What to do: Reproduce every record exactly as given.

Information:

__________

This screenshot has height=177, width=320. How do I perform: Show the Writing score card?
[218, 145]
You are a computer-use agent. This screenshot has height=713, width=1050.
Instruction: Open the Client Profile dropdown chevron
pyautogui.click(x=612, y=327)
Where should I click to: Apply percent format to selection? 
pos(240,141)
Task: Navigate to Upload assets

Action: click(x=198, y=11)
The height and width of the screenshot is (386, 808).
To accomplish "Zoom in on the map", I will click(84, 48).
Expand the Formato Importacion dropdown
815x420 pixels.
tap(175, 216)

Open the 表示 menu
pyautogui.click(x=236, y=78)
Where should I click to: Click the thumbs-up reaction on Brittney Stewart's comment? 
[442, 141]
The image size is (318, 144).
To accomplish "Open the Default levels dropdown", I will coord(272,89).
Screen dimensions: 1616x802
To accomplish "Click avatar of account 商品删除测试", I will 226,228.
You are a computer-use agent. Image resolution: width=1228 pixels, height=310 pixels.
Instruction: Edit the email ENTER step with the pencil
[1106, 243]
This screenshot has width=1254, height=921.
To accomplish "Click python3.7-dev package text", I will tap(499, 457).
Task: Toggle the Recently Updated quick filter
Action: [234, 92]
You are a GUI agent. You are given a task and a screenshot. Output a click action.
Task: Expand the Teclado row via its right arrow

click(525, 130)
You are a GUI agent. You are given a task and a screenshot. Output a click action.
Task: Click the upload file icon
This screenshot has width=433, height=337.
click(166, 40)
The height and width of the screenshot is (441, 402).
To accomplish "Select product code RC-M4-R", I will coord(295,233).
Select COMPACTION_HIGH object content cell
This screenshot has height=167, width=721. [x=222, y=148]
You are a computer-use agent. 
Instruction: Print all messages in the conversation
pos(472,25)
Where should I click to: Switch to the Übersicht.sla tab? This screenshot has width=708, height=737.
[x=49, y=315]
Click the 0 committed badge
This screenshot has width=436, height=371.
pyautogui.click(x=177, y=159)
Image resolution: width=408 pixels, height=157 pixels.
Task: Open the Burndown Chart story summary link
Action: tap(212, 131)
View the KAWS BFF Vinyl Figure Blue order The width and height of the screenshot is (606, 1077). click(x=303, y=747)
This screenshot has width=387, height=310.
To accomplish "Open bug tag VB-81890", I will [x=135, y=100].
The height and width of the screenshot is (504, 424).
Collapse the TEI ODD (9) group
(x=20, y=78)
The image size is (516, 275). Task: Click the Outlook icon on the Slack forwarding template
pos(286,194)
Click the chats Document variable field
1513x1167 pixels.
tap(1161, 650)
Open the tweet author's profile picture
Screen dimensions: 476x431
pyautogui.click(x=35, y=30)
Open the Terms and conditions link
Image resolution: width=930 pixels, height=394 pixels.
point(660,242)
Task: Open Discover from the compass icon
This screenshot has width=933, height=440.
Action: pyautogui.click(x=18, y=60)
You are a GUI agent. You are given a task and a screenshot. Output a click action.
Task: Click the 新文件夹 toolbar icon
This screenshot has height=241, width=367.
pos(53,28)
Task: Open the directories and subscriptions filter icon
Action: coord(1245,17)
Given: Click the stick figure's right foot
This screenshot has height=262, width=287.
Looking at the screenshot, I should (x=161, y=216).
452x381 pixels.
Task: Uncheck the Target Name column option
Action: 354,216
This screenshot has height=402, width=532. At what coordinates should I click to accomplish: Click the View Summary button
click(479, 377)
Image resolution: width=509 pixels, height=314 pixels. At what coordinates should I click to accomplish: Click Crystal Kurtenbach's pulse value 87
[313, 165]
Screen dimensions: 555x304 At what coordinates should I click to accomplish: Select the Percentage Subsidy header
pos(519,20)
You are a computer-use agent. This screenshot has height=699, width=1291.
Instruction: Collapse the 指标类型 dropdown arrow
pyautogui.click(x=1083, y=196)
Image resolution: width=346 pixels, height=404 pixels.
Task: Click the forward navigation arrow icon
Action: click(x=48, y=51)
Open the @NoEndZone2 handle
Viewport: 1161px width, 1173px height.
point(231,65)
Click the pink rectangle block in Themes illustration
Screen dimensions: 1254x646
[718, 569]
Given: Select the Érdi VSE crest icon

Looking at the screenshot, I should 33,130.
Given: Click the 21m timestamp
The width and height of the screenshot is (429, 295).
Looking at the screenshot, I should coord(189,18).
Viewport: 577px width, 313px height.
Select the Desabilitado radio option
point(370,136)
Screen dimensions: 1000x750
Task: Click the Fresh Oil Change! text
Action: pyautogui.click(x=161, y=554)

__________

Answer box:
This screenshot has height=177, width=320. How do I perform: Show the Writing score card?
[218, 145]
You are a computer-use agent. This screenshot has height=713, width=1050.
Instruction: Open the Client Profile dropdown chevron
pyautogui.click(x=612, y=327)
Where should I click to: Apply percent format to selection? 
pos(240,141)
Task: Navigate to Upload assets

Action: click(x=198, y=11)
The height and width of the screenshot is (386, 808).
To accomplish "Zoom in on the map", I will click(84, 48).
Expand the Formato Importacion dropdown
815x420 pixels.
tap(175, 216)

Open the 表示 menu
pyautogui.click(x=236, y=78)
Where should I click to: Click the thumbs-up reaction on Brittney Stewart's comment? 
[442, 141]
The image size is (318, 144).
To accomplish "Open the Default levels dropdown", I will coord(272,89).
Screen dimensions: 1616x802
To accomplish "Click avatar of account 商品删除测试", I will 226,228.
You are a computer-use agent. Image resolution: width=1228 pixels, height=310 pixels.
Instruction: Edit the email ENTER step with the pencil
[1106, 243]
This screenshot has width=1254, height=921.
To accomplish "Click python3.7-dev package text", I will tap(499, 457).
Task: Toggle the Recently Updated quick filter
Action: [234, 92]
You are a GUI agent. You are given a task and a screenshot. Output a click action.
Task: Expand the Teclado row via its right arrow

click(525, 130)
You are a GUI agent. You are given a task and a screenshot. Output a click action.
Task: Click the upload file icon
This screenshot has width=433, height=337.
click(166, 40)
The height and width of the screenshot is (441, 402).
To accomplish "Select product code RC-M4-R", I will coord(295,233).
Select COMPACTION_HIGH object content cell
This screenshot has height=167, width=721. [x=222, y=148]
You are a computer-use agent. 
Instruction: Print all messages in the conversation
pos(472,25)
Where should I click to: Switch to the Übersicht.sla tab? This screenshot has width=708, height=737.
[x=49, y=315]
Click the 0 committed badge
This screenshot has width=436, height=371.
pyautogui.click(x=177, y=159)
Image resolution: width=408 pixels, height=157 pixels.
Task: Open the Burndown Chart story summary link
Action: tap(212, 131)
View the KAWS BFF Vinyl Figure Blue order The width and height of the screenshot is (606, 1077). click(x=303, y=747)
This screenshot has width=387, height=310.
To accomplish "Open bug tag VB-81890", I will [x=135, y=100].
The height and width of the screenshot is (504, 424).
Collapse the TEI ODD (9) group
(x=20, y=78)
The image size is (516, 275). Task: Click the Outlook icon on the Slack forwarding template
pos(286,194)
Click the chats Document variable field
1513x1167 pixels.
tap(1161, 650)
Open the tweet author's profile picture
Screen dimensions: 476x431
pyautogui.click(x=35, y=30)
Open the Terms and conditions link
Image resolution: width=930 pixels, height=394 pixels.
point(660,242)
Task: Open Discover from the compass icon
This screenshot has width=933, height=440.
Action: pyautogui.click(x=18, y=60)
You are a GUI agent. You are given a task and a screenshot. Output a click action.
Task: Click the 新文件夹 toolbar icon
This screenshot has height=241, width=367.
pos(53,28)
Task: Open the directories and subscriptions filter icon
Action: coord(1245,17)
Given: Click the stick figure's right foot
This screenshot has height=262, width=287.
Looking at the screenshot, I should (x=161, y=216).
452x381 pixels.
Task: Uncheck the Target Name column option
Action: 354,216
This screenshot has height=402, width=532. At what coordinates should I click to accomplish: Click the View Summary button
click(479, 377)
Image resolution: width=509 pixels, height=314 pixels. At what coordinates should I click to accomplish: Click Crystal Kurtenbach's pulse value 87
[313, 165]
Screen dimensions: 555x304 At what coordinates should I click to accomplish: Select the Percentage Subsidy header
pos(519,20)
You are a computer-use agent. This screenshot has height=699, width=1291.
Instruction: Collapse the 指标类型 dropdown arrow
pyautogui.click(x=1083, y=196)
Image resolution: width=346 pixels, height=404 pixels.
Task: Click the forward navigation arrow icon
Action: click(x=48, y=51)
Open the @NoEndZone2 handle
Viewport: 1161px width, 1173px height.
point(231,65)
Click the pink rectangle block in Themes illustration
Screen dimensions: 1254x646
[718, 569]
Given: Select the Érdi VSE crest icon

Looking at the screenshot, I should 33,130.
Given: Click the 21m timestamp
The width and height of the screenshot is (429, 295).
Looking at the screenshot, I should coord(189,18).
Viewport: 577px width, 313px height.
Select the Desabilitado radio option
point(370,136)
Screen dimensions: 1000x750
Task: Click the Fresh Oil Change! text
Action: pyautogui.click(x=161, y=554)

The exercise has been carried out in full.